External Authentication Injection (revisited)

What is it again ?

tl;dr

It's applying folder level authentication to abuse web applications or client browsers, how you introduce it is based on understanding how you can abuse it.


When this attack can be used ?

Anywhere within an application that renders an external resource, this most commonly is fetched by the client but in some advanced web applications it may be handled by an reverse proxy or a parser that fetches resources on behalf of the user (under the authority of the application).

Client side examples:

Referencing an image for a header graphic or a profile picture, in-fact referencing anything from anywhere you can (useful for when applications have filetype whitelisting).

Server side examples:

Fetching resources on behalf of the client/users command perhaps before presenting to the user (or not)

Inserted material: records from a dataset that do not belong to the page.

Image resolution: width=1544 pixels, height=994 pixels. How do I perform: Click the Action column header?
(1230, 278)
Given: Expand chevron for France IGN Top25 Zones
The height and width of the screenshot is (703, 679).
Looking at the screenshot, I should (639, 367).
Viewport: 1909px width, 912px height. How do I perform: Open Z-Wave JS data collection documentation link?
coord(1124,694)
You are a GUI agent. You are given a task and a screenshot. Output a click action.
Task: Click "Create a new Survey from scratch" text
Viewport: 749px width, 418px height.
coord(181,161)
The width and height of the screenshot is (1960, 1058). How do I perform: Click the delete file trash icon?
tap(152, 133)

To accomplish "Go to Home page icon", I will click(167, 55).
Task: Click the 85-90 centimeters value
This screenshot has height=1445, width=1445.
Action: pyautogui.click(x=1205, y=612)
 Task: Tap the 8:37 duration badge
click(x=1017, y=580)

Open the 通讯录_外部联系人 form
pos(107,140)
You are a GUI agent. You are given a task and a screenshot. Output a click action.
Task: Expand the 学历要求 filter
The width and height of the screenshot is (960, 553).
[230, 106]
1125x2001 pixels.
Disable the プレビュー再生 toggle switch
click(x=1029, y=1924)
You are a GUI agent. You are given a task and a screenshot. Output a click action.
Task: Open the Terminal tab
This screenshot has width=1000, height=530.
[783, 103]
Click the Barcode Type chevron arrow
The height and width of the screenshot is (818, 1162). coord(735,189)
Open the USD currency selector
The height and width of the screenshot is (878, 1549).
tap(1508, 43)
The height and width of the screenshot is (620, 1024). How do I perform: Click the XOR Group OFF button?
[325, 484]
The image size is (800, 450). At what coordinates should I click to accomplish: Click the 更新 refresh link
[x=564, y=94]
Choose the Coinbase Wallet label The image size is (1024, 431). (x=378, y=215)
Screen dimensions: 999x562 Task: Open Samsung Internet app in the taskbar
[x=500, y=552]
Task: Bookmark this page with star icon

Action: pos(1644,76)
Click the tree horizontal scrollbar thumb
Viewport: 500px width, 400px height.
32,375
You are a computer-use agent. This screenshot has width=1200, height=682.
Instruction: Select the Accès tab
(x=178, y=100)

any functionality that calls an external resource using the applications account/permissions

Client Examples:

Auth Injection Client

Auth Injection XP (old)

Server Examples:

Auth Injection Godaddy

Auth Injection Troy

Note for Pentesters:

When on a web application assessment if you find XXE,SSRF ...infact any 'External HTTP (or SMB?) Interaction in your application it's always worth pointing your 'external' to a authentication challenge, you'll be surprised how many applications respect 'off domain' or untrusted zones when asked for credentials

Tools to assist:

SpiderLabs Responder (NTLM & Basic Auth capability + more)

Metasploit Basic Auth

Metasploit HTTP NTLM Auth


The Skinny;

It's more rewarding if the server hands over it's credentials... but the client side injection could be useful for phishing where there is no ability to use javascript, altho your target would have to be pretty ...bad at internet.